Walker claimed he did not hear the officers identify themselves as law enforcement, which had prompted him to think an intruder had come in. He pulled out a pistol and fired a shot that struck one of the officers in the leg; that prompted police officers to open fire 32 times. Walker was not hit, but Taylor was struck six times and died.

The crime prompted national outrage and protests demanding an end to police brutality and racial injustice. Those calls were compounded later in the spring following the police death of George Floyd in Minneapolis; Taylor’s name was often recited at the protests that broke out across the country.

The protests also spurred legislators across America to rethink law enforcement and introduce new reforms, from reducing funding for police departments to changing police operations altogether.

Along with responding to Taylor’s death, the legislation that Sanders, Benjamin and O’Donnell proposed Thursday also revives a nearly 20-year effort in New York to reform search warrant operations following the 2003 death of Harlem’s Alberta Spurill, who suffered a fatal heart attack during an NYPD raid of her home.

Sanders further cited studies that no-knock raids and warrants are disproportionally executed more often against Black and Brown people.

“Today, we are putting forth the most comprehensive, groundbreaking legislation in the nation when it comes to these police raids, which should only be used under extreme circumstances and with accountability.”

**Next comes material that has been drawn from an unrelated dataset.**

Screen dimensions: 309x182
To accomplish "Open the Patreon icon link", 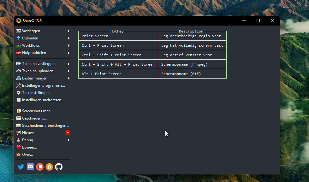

If passed, the bill would limit police departments across New York state in their use of no-knock warrants and raids to solely using such tactics with conclusive evidence that human life is in jeopardy.

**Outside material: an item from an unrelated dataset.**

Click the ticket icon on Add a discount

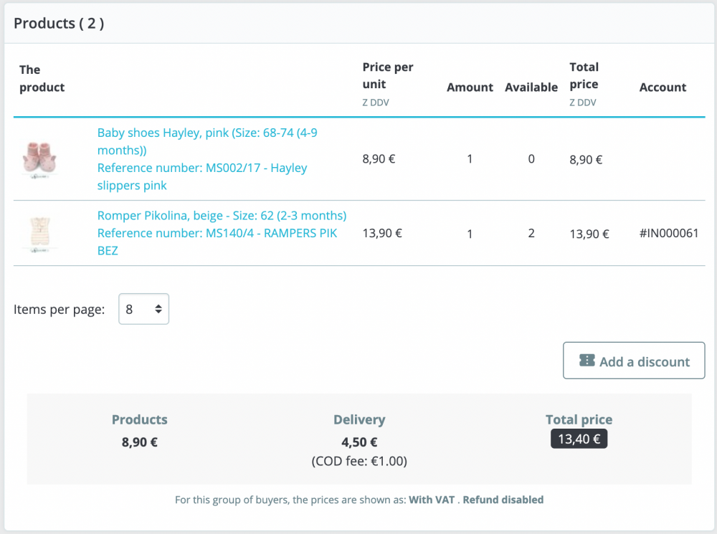587,361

In advance of acquiring such a warrant, the legislation also mandates that officers obtain in advance the age, gender and known disabilities of all occupants. All officers must be in uniform; wait 30 seconds for a response to a knock on their door; and not use any flash bang grenades in executing each raid.

Additionally, police departments would be required to make audio and video footage of each warrant execution available for independent oversight review.

“It’s hard to believe that anyone can argue that the public is well served by allowing armed officers to smash into a house out of the blue,” Benjamin said. “How can this possibly be the safest way to arrest someone? We’ve seen hundreds like Breonna Taylor killed or harmed because people decided that using these tactics was no big deal. We need to rein it in, and we need to do it now.”

Research conducted by Campaign Zero and police scholar Dr. Peter Kraska found that American police departments executed 60,000 no-knock or quick-knock raids every year, a twentyfold jump from the 3,000 such operations conducted during the early 1980s.

Schenps Media reached out to the NYPD for comment and is awaiting a response.